Para nós, evangélicos, o culto é o momento da semana reservado para adorar a Deus, ouvir o evangelho e ter comunhão com os irmãos na fé. Antes e durante a campanha, vimos o presidente e a primeira-dama utilizando o púlpito para buscar votos no meio do culto. Essa atitude, por si só, já deveria ser condenada e rechaçada pelos próprios evangélicos: o culto e a autoridade das igrejas não deveriam ser usados para fins eleitorais.
Esse princípio nem sequer é novidade no meio evangélico. "Na hora que a igreja evangélica faz uma opção, como igreja, por um candidato, ela deixa de ser igreja. O Senhor da igreja é Jesus, e ele não tem título de eleitor no Brasil. Nós, evangélicos, temos o direito de apoiar, mas dizer que a Assembleia de Deus apoia ‘A’ ou ‘B’ é reduzir a igreja a uma instituição qualquer", explicou Silas Malafaia, em vídeo de 2002, quando anunciou seu apoio ao então candidato Luiz Inácio Lula da Silva (PT). Vinte anos depois, Malafaia, assim como outros pastores, usou o púlpito da sua igreja e trechos da Bíblia para endossar Bolsonaro.
Gradativamente, líderes e membros de diversas comunidades evangélicas começaram a tratar o voto como uma validação da própria fé em Cristo.
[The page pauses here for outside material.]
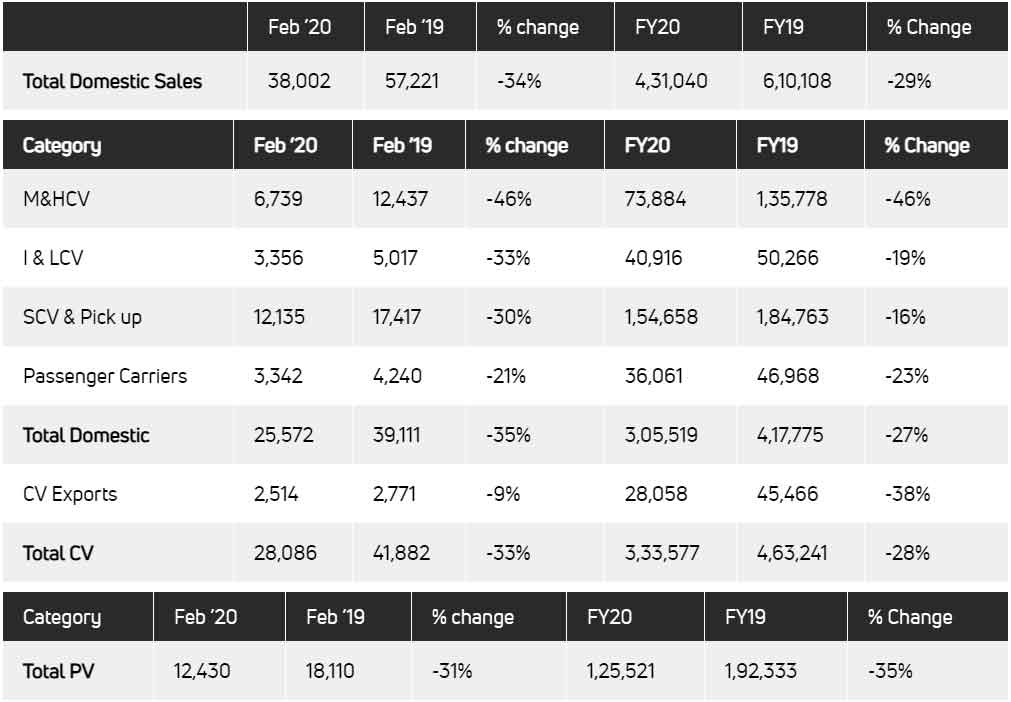The width and height of the screenshot is (1011, 702).
Task: Click the CV Exports row label
Action: click(70, 494)
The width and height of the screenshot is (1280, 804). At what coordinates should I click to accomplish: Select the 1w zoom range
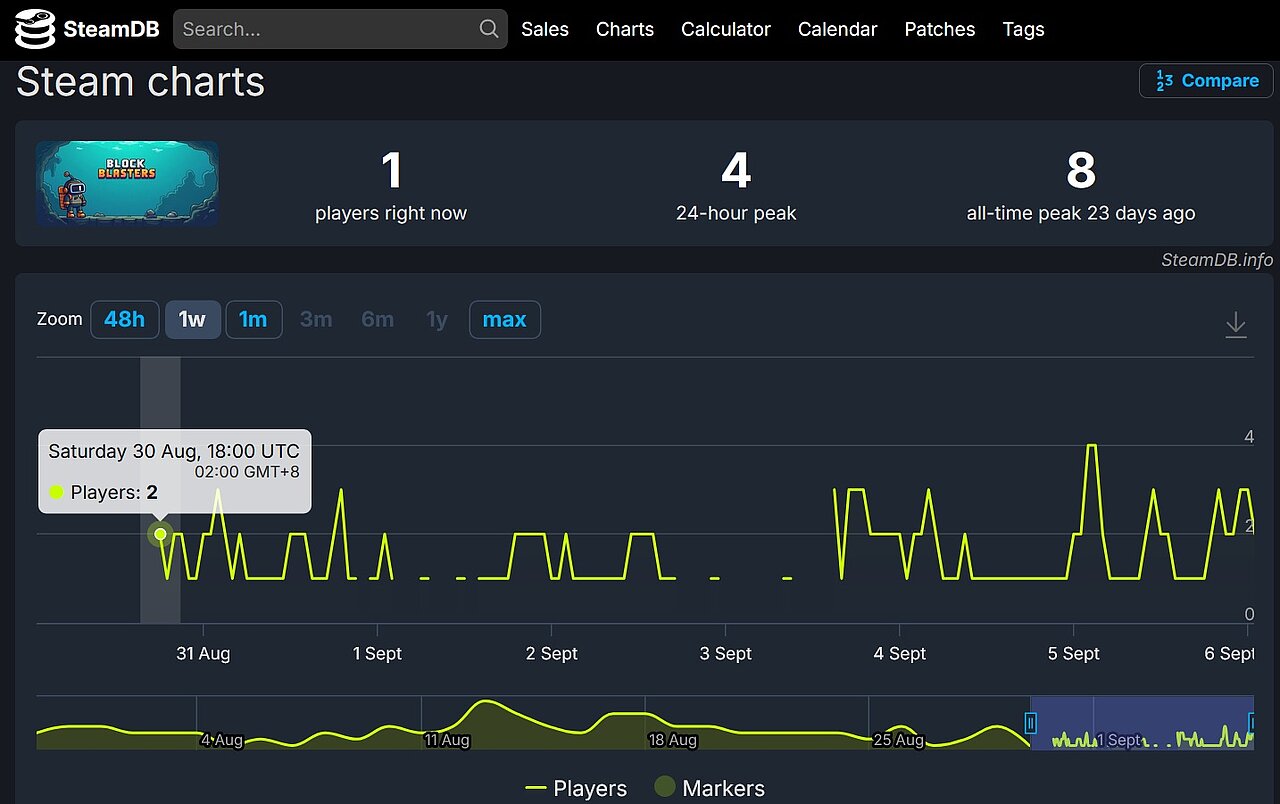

Essa associação, por sua vez, acaba levando as pessoas a patrulhar e fiscalizar o voto alheio, ridicularizando ou até excluindo quem "vota errado". Comunidades que deveriam receber e unir pessoas completamente diferentes sob a mesma fé se tornaram um ambiente tóxico.
As consequências desse processo vão além das questões espirituais. Esse apoio indiscriminado e acrítico por parte das instituições religiosas e seus líderes dificulta a participação dos evangélicos na discussão de ideias e políticas públicas. Afinal, ficam carimbados como parte de um projeto político (que não necessariamente os representa de fato). A qualidade do debate público sai prejudicada, e a sociedade fica mais polarizada.
É necessário que os líderes evangélicos se perguntem: quantos membros não pararam de frequentar os cultos ou mesmo desistiram de participar de suas comunidades por causa de discussões políticas? É esse o exemplo que queremos dar para o resto da sociedade?
É importante ressaltar que a crítica ao uso político do culto e à coerção ao voto não devem ser confundidas com uma posição sobre participação de evangélicos na política. Todo brasileiro tem uma trajetória, valores, emoções e formas de pensar que o levam a apoiar um candidato ou uma ideologia.
Ninguém deveria ser excluído do debate público só porque seus valores foram forjados no meio de uma comunidade religiosa. Foi precisamente essa lógica que inspirou vários protestantes a contribuírem com a consolidação do legado da laicidade do Estado para que pudessem exercer sua fé livremente.
Entretanto, quando forças políticas se apoderam do espaço dedicado ao exercício da fé, saem prejudicados os crentes, a prática das liberdades individuais e, consequentemente, a reputação da comunidade. Ou seja, ainda que o candidato preferido da maioria dos evangélicos tivesse vencido, a igreja continuaria sendo uma das grandes perdedoras da eleição. Para superar a derrota, as lideranças evangélicas terão que voltar a participar do debate público a partir dos valores cristãos e abandonar o projeto de poder de um messias fajuto.